O’Neill, T., Balks, M., Stevenson, B., López-Martínez, J., Aislabie, J., & Rhodes, P. (2013). The short-term effects of surface soil disturbance on soil bacterial community structure at an experimental site near Scott Base, Antarctica. Polar Biology. Article in Press.
Permanent Research Commons link: http://hdl.handle.net/10289/7591
Humans are visiting Antarctica in increasing numbers, and the ecological effect of rapid soil habitat alteration due to human-induced physical disturbance is not well understood. An experimental soil disturbance trial was set up near Scott Base on Ross Island, to investigate the immediate and short-term changes to bacterial community structure, following surface soil disturbance.
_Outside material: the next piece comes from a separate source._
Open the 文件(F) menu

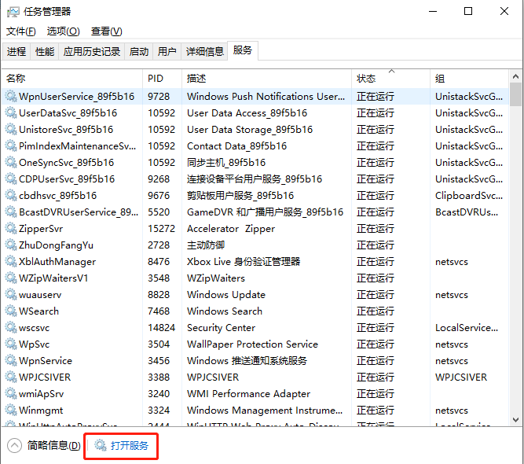pos(21,31)
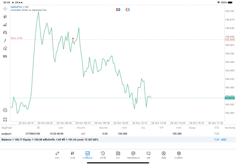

Three blocks, each comprising an undisturbed control, and an area disturbed by removing the top 2 cm of soil, were sampled over a time series (0, 7, 14, 21, and 35 days), to investigate changes to bacterial community structure using DNA profiling by terminal restriction fragment length polymorphism. The simulated disturbance did not cause any major shifts in the structure of the bacterial communities over the 35-day sampling period. Ordination showed that the bacterial community composition correlated strongly with soil EC (R² = 0.55) and soil pH (R² = 0.67), rather than the removal of the top 2 cm of surface material. Although the replicate blocks were visually indistinguishable from one another, high local spatial variability of soil chemical properties was found at the study site and different populations of bacterial communities occurred within 2 m of one another, within the same landscape unit. Given the current knowledge of the drivers of bacterial community structure, that is, soil EC, soil pH, and soil moisture content, a follow-up investigation incorporating DNA and RNA-based analyses over a time frame of 2-3 years would lead to a greater understanding of the effects of soil disturbance on bacterial communities.